The Bureau of Land Management published survey results in 2016, drawing the boundary of the refuge along the Staines River, a more westerly channel of the Canning River, rather than the Canning River itself. The Interior Board of Land Appeals affirmed that designation in 2020.

Alaska sued both agencies in 2022, along with the Department of the Interior and several of the agencies’ directors, challenging that border and claiming Seaton intended for the Canning River to mark the boundary.

But the court determined the northwest boundary of the refuge is “genuinely ambiguous,” that the land appeal board is likely entitled to deference and that, even if it wasn’t entitled to deference, the board’s decision is supported by substantial evidence.

For instance, relying on the dictionary definition of “extreme” as meaning the “outermost” supports the board’s finding that the drafters of the 1960 public land order “intended for the reference to refer to the bank of the outermost or furthest west channel of the Canning, namely, the Staines distributary,” Gleason determined.

Much of the dispute centered on construing the precise language used in the decades-old order. The state argued that interpreting “extreme west bank” as following the Staines improperly conflates “bank” with “channel,” but the court rejected that notion.

“As federal defendants rightly state, however, a reference to the ‘extreme’ west bank ‘implies multiple west banks,’” Gleason wrote. “The phrase ‘extreme west bank’ must necessarily refer to the western-most bank of the western-most channel; otherwise, the ‘extreme’ modifier would be superfluous, because a single river channel has only one west bank and one east bank.”

Plus, reviewing historical maps from the years directly preceding the 1960 order supported the board’s decision, Gleason found. One such map, from 1957, and found within a box entitled “Arctic Wildlife Refuge Correspondence” and obtained from a collection of Interior Department documents stored at the National Archives in Seattle.

“That the 1957 Metes and Bounds Map shows the [Arctic National Wildlife Range] boundary following the Staines River, therefore, is compelling and relevant evidence that the drafters intended for the boundary to do so,” Gleason wrote.

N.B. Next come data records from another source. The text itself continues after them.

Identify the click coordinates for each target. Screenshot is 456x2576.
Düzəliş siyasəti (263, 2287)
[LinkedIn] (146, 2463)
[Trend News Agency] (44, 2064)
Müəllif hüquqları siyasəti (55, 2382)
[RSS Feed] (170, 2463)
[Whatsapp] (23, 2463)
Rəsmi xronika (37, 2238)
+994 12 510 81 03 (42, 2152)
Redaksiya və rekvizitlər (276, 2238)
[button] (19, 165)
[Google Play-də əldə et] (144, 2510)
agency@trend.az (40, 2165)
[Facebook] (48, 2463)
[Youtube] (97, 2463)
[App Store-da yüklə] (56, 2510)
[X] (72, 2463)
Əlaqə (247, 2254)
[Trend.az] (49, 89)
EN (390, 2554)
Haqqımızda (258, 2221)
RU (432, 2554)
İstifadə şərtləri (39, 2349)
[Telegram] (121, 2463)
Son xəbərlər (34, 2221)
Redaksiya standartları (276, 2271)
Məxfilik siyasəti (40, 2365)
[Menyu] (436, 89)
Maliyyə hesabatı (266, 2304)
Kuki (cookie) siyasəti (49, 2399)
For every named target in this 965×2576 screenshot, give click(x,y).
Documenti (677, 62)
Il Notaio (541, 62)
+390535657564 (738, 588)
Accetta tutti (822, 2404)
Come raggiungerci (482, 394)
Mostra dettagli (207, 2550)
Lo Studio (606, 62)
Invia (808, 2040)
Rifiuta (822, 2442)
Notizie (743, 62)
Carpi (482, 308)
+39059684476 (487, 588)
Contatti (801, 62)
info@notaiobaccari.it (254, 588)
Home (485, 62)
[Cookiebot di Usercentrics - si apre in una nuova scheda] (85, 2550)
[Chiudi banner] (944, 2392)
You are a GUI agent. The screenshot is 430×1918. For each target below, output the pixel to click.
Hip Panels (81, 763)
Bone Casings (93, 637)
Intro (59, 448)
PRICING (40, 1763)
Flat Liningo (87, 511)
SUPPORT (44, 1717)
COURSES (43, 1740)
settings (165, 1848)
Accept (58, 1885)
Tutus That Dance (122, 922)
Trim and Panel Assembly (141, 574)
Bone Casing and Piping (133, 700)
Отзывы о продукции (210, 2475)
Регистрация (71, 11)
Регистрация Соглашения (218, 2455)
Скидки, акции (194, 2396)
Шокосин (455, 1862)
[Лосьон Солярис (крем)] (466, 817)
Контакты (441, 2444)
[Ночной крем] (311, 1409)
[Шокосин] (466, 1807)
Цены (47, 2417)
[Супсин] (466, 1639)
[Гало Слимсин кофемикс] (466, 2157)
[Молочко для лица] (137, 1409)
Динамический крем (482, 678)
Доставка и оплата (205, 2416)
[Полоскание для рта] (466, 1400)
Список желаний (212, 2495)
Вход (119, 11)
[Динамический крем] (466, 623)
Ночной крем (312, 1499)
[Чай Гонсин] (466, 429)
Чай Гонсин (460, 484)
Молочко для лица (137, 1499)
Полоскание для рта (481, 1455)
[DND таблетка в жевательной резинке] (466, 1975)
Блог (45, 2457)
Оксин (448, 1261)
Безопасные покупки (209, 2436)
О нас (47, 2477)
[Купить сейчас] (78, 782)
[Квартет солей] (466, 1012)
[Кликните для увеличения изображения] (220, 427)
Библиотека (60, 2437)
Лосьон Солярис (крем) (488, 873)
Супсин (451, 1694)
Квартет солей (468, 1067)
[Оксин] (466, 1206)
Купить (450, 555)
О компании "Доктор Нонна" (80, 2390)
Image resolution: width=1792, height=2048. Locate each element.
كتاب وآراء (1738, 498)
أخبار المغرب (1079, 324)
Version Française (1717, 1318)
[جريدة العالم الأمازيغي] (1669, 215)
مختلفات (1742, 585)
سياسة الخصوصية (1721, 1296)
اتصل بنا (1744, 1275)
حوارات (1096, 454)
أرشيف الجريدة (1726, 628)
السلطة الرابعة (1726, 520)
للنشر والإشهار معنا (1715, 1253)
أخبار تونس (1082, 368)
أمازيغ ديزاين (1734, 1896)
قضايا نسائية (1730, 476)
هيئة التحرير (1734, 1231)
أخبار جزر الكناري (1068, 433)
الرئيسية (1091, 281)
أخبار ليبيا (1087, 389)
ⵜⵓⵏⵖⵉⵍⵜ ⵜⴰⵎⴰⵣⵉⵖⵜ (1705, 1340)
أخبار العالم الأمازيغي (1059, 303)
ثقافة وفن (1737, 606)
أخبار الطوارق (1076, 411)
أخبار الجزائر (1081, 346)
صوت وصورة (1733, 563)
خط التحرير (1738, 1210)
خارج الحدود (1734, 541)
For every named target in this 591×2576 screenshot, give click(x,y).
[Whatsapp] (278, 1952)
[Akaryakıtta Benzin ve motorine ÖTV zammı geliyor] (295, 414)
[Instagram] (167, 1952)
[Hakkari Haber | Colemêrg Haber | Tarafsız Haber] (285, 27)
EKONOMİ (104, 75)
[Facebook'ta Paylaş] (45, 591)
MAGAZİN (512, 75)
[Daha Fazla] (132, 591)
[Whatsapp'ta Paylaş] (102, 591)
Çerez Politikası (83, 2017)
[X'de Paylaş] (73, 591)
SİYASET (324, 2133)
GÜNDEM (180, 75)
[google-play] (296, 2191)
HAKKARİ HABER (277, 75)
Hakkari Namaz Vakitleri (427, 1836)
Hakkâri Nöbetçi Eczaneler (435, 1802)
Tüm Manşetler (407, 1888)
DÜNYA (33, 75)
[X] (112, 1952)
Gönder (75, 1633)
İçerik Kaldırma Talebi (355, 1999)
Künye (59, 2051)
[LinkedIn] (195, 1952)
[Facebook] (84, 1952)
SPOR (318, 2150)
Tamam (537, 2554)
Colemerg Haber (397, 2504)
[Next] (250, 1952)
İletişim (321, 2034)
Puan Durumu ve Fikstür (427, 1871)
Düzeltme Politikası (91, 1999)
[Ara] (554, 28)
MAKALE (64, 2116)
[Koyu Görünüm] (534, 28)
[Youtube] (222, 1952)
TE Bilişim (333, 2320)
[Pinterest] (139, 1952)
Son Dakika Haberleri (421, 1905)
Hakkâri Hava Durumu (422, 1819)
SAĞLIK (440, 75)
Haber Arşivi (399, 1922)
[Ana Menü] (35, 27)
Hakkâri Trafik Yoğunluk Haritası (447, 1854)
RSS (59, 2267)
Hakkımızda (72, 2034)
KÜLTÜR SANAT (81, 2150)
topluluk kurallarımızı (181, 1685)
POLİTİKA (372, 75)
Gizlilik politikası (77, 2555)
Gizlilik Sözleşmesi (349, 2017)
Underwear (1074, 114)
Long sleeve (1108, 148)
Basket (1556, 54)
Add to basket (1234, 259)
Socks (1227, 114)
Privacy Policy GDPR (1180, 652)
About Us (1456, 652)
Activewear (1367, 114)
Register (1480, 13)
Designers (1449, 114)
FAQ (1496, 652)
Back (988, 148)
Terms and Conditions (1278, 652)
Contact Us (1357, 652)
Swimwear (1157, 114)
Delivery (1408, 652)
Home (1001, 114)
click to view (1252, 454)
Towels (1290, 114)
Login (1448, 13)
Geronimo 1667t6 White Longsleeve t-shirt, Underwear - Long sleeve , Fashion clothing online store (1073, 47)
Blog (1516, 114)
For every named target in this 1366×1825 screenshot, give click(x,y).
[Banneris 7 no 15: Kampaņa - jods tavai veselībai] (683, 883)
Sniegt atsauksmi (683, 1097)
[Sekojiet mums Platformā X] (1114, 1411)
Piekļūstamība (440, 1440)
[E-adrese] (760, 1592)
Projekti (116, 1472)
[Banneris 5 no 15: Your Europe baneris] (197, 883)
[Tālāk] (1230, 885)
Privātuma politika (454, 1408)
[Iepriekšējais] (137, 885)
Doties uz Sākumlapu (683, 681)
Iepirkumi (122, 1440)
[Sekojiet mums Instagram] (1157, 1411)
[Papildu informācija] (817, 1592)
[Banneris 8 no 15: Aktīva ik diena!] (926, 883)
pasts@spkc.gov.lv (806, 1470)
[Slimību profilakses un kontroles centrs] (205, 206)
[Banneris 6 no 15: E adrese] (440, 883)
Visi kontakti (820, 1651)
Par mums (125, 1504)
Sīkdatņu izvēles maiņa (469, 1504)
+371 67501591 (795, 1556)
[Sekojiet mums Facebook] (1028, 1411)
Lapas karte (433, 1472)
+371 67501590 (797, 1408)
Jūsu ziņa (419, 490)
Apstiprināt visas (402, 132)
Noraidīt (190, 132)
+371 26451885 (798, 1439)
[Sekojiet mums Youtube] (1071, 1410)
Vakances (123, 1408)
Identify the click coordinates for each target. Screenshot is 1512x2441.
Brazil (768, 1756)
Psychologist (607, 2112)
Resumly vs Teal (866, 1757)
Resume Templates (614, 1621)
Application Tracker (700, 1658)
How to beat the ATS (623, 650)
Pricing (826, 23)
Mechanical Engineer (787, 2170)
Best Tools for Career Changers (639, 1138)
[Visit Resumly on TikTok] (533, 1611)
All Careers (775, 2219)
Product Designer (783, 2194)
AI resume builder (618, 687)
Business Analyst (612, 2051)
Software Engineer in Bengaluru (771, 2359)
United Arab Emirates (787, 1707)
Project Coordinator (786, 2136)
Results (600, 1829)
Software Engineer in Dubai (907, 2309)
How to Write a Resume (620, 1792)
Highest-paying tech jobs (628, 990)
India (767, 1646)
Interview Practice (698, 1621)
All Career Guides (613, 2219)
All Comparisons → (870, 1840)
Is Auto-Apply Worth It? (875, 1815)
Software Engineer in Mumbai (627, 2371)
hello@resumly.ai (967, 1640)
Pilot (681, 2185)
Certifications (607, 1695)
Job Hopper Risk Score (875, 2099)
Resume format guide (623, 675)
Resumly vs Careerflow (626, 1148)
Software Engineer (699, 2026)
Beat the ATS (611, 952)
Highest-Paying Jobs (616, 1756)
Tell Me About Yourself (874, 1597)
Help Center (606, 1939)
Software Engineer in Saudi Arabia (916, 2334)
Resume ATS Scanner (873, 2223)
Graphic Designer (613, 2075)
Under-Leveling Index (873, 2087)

Similarly, a public land order directly following the 1960 order at the center of the case provided further evidence in support of the federal defendants’ interpretation of the border, as did other maps drafted before the order that depict the Staines as the westernmost distributary of the Canning.

Plus, the state’s proposed boundary would split the Canning River system.

“The court further agrees with the [Interior Board of Land Appeals] that federal defendants’ boundary is more in line with the original purpose of the Refuge, which was to ‘preserv[e] unique wildlife, wilderness and recreational values,’” Gleason wrote.

The Department of the Interior declined to comment.